Tuesday, October 4th, 2011 - Posted in Uncategorized
Where you sit and what you sip are two key factors in a successful meeting, according to Neurosciencemarketing.com. Offering your client a hot beverage is not only a nice thing to do, it will change their perception of you.
“John Bargh of Yale University, found that the temperature of a beverage makes a difference in how a person judges another person:
The experimenters, Lawrence Williams of the University of Colorado and John Bargh of Yale, gave cups of either hot or iced coffee to people and asked them to rate someone’s personality based on a packet of information. The ones who held the hot cup rated that individual significantly higher for “warmth” than did the subjects holding the iced coffee…
Dr. Bargh points to recent brain imaging studies showing that the experience of hot or cold stimulus triggers activity in the insular cortex, the same area of the brain associated with a personality disorder that makes people uncooperative and distrustful.”[From the New York Times - Heart-Warming News on Hot Coffee by John Tierney.]
So, not matter the outside temperature, offering a hot beverage is the better choice, rather than an iced beverage.
Where you sit also plays into the success of a business encounter. Although, why stop there, you could apply the same principal to say, your future in-laws, someone you’d like to ask a big favor from or a future financial donor.
According to neurosciencemarketing.com, in a study by Joshua M. Ackerman (MIT), Christopher C. Nocera (Harvard), and John A. Bargh (Yale), showed that “hard objects increased rigidity in negotiations.” One of a series of experiments involved a simulated car price negotiation in which the subject had to make a price offer for a car, which was rejected. Then, the “buyer” had to make a second offer. The subjects were also asked to evaluate their negotiating partner.

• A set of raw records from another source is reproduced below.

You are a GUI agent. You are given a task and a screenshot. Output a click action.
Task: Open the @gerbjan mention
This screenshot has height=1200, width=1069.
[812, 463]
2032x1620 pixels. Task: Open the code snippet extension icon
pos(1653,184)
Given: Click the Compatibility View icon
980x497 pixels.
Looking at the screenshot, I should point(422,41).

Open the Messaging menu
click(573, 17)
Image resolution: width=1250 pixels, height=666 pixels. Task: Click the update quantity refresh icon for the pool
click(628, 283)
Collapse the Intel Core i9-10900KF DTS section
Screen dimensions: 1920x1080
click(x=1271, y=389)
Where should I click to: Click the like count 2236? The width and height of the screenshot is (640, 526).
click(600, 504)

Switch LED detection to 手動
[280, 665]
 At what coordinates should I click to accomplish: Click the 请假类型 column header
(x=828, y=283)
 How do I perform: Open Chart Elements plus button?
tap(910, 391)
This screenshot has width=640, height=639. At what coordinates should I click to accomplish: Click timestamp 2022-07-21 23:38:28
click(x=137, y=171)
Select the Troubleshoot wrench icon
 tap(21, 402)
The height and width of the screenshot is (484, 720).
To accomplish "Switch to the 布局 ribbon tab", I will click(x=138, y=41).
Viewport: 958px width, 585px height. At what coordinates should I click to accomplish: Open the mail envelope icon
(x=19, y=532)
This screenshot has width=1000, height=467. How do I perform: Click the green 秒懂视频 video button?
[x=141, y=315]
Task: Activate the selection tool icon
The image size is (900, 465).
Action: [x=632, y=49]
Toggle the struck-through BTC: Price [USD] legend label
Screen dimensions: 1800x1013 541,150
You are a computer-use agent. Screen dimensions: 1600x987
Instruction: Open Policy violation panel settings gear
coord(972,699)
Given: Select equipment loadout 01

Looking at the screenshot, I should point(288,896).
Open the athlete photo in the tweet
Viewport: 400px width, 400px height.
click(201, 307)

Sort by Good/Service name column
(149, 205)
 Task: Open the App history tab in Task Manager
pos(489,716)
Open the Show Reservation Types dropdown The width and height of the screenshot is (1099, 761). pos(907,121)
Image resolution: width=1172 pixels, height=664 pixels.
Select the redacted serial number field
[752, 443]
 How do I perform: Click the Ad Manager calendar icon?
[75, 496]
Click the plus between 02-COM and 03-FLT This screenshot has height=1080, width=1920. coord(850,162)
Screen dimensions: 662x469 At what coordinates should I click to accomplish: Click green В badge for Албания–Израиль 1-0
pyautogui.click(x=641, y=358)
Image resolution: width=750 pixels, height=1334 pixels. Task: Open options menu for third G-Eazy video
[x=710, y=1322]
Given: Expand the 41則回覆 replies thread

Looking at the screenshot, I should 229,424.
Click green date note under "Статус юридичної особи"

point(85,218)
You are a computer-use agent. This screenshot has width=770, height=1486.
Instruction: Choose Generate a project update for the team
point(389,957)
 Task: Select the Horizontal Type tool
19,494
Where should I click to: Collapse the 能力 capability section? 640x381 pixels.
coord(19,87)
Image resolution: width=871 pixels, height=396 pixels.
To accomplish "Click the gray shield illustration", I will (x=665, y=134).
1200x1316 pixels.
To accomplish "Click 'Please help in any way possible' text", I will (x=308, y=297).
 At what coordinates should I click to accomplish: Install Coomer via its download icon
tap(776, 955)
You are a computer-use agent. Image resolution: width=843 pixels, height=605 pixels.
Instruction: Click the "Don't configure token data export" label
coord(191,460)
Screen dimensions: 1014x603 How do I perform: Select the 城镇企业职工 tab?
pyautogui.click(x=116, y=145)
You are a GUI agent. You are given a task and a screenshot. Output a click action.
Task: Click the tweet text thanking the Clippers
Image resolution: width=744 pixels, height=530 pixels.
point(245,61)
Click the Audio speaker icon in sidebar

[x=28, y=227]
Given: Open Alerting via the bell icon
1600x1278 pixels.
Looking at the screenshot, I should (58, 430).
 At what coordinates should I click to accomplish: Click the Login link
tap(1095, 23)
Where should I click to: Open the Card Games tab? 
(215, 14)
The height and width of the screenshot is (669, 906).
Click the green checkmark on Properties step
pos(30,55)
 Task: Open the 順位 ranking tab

“The researchers found that there was a significant difference between subjects sitting in hard and soft chairs. Those seated in hard chairs judged their negotiating partner to be less emotional. Most significantly, the “buyers” in soft chairs increased their offer by nearly 40% more than those in hard chairs. In short, a hard chair not changed the buyers’ perception of their negotiating partner, it made them harder bargainers.”
Yikes! To avoid a rigid, cold meeting, serve a hot beverage while offering the ‘customer’ a cushy chair. Your chances of success increase with a few touches of home.